- [WHAT TO WORK ON]
Please reproduce the material below word for word, starting with the line that contains "The image size is (1256, 699)." and going on through the line that contains "Click the Yamaha". Give those lines and nothing else.

- [STORED RECORDS]
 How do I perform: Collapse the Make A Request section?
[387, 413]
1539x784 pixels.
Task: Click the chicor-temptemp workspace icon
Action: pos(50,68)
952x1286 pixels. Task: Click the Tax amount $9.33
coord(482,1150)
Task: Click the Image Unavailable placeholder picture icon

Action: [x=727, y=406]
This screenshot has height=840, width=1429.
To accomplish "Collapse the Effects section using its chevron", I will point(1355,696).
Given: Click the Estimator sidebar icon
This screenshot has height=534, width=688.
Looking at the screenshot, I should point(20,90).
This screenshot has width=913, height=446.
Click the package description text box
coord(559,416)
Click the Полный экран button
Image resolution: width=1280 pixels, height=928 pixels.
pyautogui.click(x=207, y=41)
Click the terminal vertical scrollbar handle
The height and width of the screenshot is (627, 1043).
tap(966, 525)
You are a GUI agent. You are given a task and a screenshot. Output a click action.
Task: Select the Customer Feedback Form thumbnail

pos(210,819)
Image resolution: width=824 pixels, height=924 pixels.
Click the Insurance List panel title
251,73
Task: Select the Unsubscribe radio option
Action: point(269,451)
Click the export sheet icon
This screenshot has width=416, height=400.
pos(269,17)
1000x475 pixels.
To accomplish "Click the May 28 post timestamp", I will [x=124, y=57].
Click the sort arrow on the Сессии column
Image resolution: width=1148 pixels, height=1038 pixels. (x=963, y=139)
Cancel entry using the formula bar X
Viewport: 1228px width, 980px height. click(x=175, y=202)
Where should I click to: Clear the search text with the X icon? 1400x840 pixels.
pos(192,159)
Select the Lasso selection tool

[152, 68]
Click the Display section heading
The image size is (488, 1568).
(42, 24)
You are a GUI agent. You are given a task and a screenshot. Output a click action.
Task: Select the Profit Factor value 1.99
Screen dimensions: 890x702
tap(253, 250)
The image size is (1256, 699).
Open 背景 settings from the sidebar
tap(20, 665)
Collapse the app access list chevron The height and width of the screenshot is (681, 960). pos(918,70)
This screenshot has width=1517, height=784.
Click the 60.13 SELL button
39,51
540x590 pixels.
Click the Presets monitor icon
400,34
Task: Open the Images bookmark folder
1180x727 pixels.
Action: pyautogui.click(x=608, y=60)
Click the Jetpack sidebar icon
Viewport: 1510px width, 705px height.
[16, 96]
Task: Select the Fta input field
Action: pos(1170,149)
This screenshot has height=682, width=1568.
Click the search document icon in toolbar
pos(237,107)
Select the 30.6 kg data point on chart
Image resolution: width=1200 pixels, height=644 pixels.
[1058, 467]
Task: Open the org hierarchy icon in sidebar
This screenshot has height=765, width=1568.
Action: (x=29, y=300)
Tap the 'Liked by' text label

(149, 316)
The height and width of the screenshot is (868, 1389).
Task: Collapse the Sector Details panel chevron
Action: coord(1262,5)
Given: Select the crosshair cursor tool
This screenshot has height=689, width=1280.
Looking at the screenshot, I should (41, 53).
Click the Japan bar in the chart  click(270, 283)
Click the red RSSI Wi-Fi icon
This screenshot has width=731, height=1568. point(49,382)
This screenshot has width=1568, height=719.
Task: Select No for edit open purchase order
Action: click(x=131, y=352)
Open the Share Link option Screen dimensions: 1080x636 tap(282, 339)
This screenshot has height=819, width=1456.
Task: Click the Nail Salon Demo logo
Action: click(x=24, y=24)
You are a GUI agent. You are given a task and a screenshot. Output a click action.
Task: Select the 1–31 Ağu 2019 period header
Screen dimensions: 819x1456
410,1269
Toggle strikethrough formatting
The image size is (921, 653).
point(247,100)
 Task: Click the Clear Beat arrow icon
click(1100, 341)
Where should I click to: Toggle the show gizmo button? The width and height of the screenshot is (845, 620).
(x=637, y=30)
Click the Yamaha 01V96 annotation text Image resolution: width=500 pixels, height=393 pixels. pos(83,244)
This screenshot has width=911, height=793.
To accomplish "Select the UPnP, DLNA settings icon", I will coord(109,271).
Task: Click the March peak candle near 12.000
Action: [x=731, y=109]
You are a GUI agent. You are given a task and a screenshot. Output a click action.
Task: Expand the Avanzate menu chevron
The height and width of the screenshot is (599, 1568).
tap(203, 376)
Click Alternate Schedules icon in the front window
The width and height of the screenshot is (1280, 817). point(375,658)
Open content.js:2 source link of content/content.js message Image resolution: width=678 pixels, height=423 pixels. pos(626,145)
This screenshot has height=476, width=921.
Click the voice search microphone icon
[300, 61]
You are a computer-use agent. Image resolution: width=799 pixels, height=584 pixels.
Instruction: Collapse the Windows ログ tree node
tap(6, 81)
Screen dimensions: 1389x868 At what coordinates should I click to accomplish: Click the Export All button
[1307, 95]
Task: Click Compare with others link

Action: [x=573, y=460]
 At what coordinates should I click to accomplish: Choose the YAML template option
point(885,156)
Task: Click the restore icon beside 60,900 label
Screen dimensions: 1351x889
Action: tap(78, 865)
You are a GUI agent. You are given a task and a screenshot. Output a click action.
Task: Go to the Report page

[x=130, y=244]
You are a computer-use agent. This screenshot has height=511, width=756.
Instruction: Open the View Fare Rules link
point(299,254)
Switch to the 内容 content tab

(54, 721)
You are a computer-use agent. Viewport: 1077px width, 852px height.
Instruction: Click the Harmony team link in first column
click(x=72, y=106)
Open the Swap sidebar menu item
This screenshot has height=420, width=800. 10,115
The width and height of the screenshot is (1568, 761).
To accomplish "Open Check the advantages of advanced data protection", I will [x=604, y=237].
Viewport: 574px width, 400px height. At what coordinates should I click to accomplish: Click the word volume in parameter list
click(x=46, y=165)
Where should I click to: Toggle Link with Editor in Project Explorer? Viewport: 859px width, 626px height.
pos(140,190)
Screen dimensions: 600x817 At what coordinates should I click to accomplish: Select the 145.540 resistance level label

- [FULL SOLUTION]
The image size is (1256, 699).
Open 背景 settings from the sidebar
tap(20, 665)
Collapse the app access list chevron The height and width of the screenshot is (681, 960). pos(918,70)
This screenshot has width=1517, height=784.
Click the 60.13 SELL button
39,51
540x590 pixels.
Click the Presets monitor icon
400,34
Task: Open the Images bookmark folder
1180x727 pixels.
Action: pyautogui.click(x=608, y=60)
Click the Jetpack sidebar icon
Viewport: 1510px width, 705px height.
[16, 96]
Task: Select the Fta input field
Action: pos(1170,149)
This screenshot has height=682, width=1568.
Click the search document icon in toolbar
pos(237,107)
Select the 30.6 kg data point on chart
Image resolution: width=1200 pixels, height=644 pixels.
[1058, 467]
Task: Open the org hierarchy icon in sidebar
This screenshot has height=765, width=1568.
Action: (x=29, y=300)
Tap the 'Liked by' text label

(149, 316)
The height and width of the screenshot is (868, 1389).
Task: Collapse the Sector Details panel chevron
Action: coord(1262,5)
Given: Select the crosshair cursor tool
This screenshot has height=689, width=1280.
Looking at the screenshot, I should (41, 53).
Click the Japan bar in the chart  click(270, 283)
Click the red RSSI Wi-Fi icon
This screenshot has width=731, height=1568. point(49,382)
This screenshot has width=1568, height=719.
Task: Select No for edit open purchase order
Action: click(x=131, y=352)
Open the Share Link option Screen dimensions: 1080x636 tap(282, 339)
This screenshot has height=819, width=1456.
Task: Click the Nail Salon Demo logo
Action: click(x=24, y=24)
You are a GUI agent. You are given a task and a screenshot. Output a click action.
Task: Select the 1–31 Ağu 2019 period header
Screen dimensions: 819x1456
410,1269
Toggle strikethrough formatting
The image size is (921, 653).
point(247,100)
 Task: Click the Clear Beat arrow icon
click(1100, 341)
Where should I click to: Toggle the show gizmo button? The width and height of the screenshot is (845, 620).
(x=637, y=30)
Click the Yamaha 01V96 annotation text Image resolution: width=500 pixels, height=393 pixels. pos(83,244)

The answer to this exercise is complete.